● **Trecho fornecido**
┌──

BAGDÁ: Há lugares em Bagdá onde às vezes faço uma oração silenciosa pelos mortos quando passo – em certas ruas residenciais, em um determinado restaurante, em uma praça onde os microônibus se concentram.
Hoje, as pessoas fazem seus afazeres diários nesses lugares, talvez não mais pensando no horror que aconteceu anos atrás exatamente onde estão caminhando. Para mim, cada local tornou-se indelevelmente ligado à carnificina que vi e à dor que as pessoas sofreram ali.
Como fotógrafo da Associated Press, cobri 20 anos de turbulência desde a invasão do meu país liderada pelos Estados Unidos. No auge da carnificina sectária após a invasão, eu e outros fotógrafos corremos para as cenas de atentados suicidas, ataques com foguetes e tiroteios em Bagdá quase todos os dias, às vezes várias vezes ao dia.

└──

[Itens do conjunto de dados]

┌──

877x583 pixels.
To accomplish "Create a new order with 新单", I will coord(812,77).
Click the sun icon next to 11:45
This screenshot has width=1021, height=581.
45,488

└──

● **Requisitos da tarefa**
**a)** Responda às perguntas abaixo com base no relato sobre Bagdá.
(i) Além de certas ruas residenciais e de um determinado restaurante, que lugar de Bagdá é citado como motivo de oração silenciosa pelos mortos?
(ii) Para qual agência foi realizado o trabalho de fotógrafo mencionado no relato?
(iii) Quantos anos de turbulência foram cobertos desde a invasão liderada pelos Estados Unidos?
**b)** Imprima todas as linhas dos registros, sem nenhuma alteração.

● **Conjunto de respostas**
**a)**
(i) Uma praça onde os microônibus se concentram.
(ii) A Associated Press.
(iii) 20 anos.

**b)**
877x583 pixels.
To accomplish "Create a new order with 新单", I will coord(812,77).
Click the sun icon next to 11:45
This screenshot has width=1021, height=581.
45,488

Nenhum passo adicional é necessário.